* **REQUEST 1**
Answer these from the verb-database thread, marking each answer with its letter:
(a) What number does the thread propose giving one of the two DUpa! verbs?
(b) In which file was the granTa! correction made?
(c) What number is given for granTa! sandarBe?
* **REQUEST 2**
Output the verb-database thread between "Regarding the DUpa!" and "of this key.", inclusive.
* **REQUEST 3**
List every distinct verb form in the verb-database thread that ends in an exclamation mark.

---------- GIVEN PASSAGE ----------

Duplicates - removed one entry.

DUpa!

This is typical. There are two verbs in the same number. There are some such cases.
I propose to do it 10.0303a. @funderburkjim what is your take?
capture

granTa!

granTa! banDane is 10.0362.
granTa! sandarBe is 10.0375.
Corrected in function.php

Re: Drag and drop in the issue text box. Nothing further.

Thanks. Useful idea.

Regarding the DUpa! case, where given sutra has two root forms.

DUpa!:Dupa!' BAzArTaH:Dup:10:0303:u:sew:धू॑पँ॑:1321::1374:XUp2_XUpaz_curAxiH+BARArWaH:
DUpa!:BAzArTaH:DUp:10:0303:u:sew:धू॑पँ॑:1321::1374:XUp2_XUpaz_curAxiH+BARArWaH:

Maybe change these to

Dupa!:BAzArTaH:Dup:10:0303:u:sew:धु॑पँ॑:1321::1374:XUp2_XUpaz_curAxiH+BARArWaH:
DUpa!:BAzArTaH:DUp:10:0303:u:sew:धू॑पँ॑:1321::1374:XUp2_XUpaz_curAxiH+BARArWaH:

I would hold off distinguishing these further by 10:0303a on one of them
since the 10.0303 is probably a key
into a printing of the dhatupatha, and adding an 'a' would confuse the construction of this key.
And there's also the fact that the 0303 is a sequence number.

Further comment/question re DUpa!

In looking at dhatupatha_svara.pdf, there are many cases like 10:0303, in the sense of having the form

gana.number root (root1)

10:0305  cIva! (cIba!)
cIva!:BAzArTaH:cIv:10:0305:u:sew:ची॑वँ॑:1321::1374:cIv2_cIvaz_curAxiH+BARArWaH:

01:0105  zvaska! (zvazka!)
zvaska!:gatyarTaH:svazk:01:0105:A:sew:ष्व॑स्कँ॒:::::

(Numerous other examples)

So, if DUpa! were handled in verbdata like those other two instances, then there would be only
ONE record for it in verbdata.

This is just an observation regarding some formal comparisons. I don't know the significance of all the pieces, so do not have a definite opinion

@funderburkjim,

It actually transpires that there are many such cases in dhatupatha_svara.pdf.
And not all of them were given a separate headword status e.g. there are no zvazka! or cIba! verbs in database.
So, best is to remove the Dup from database for consistency.

Regenerated the data.

---------- AVAILABLE DATA ----------

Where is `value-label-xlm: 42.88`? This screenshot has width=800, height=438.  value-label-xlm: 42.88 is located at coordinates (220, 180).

----------

* **PROBLEM SOLUTION 1**
(a) 10.0303a
(b) function.php
(c) 10.0375

* **PROBLEM SOLUTION 2**
Regarding the DUpa! case, where given sutra has two root forms.

DUpa!:Dupa!' BAzArTaH:Dup:10:0303:u:sew:धू॑पँ॑:1321::1374:XUp2_XUpaz_curAxiH+BARArWaH:
DUpa!:BAzArTaH:DUp:10:0303:u:sew:धू॑पँ॑:1321::1374:XUp2_XUpaz_curAxiH+BARArWaH:

Maybe change these to

Dupa!:BAzArTaH:Dup:10:0303:u:sew:धु॑पँ॑:1321::1374:XUp2_XUpaz_curAxiH+BARArWaH:
DUpa!:BAzArTaH:DUp:10:0303:u:sew:धू॑पँ॑:1321::1374:XUp2_XUpaz_curAxiH+BARArWaH:

I would hold off distinguishing these further by 10:0303a on one of them
since the 10.0303 is probably a key
into a printing of the dhatupatha, and adding an 'a' would confuse the construction of this key.

* **PROBLEM SOLUTION 3**
DUpa!
Dupa!
granTa!
cIva!
cIba!
zvaska!
zvazka!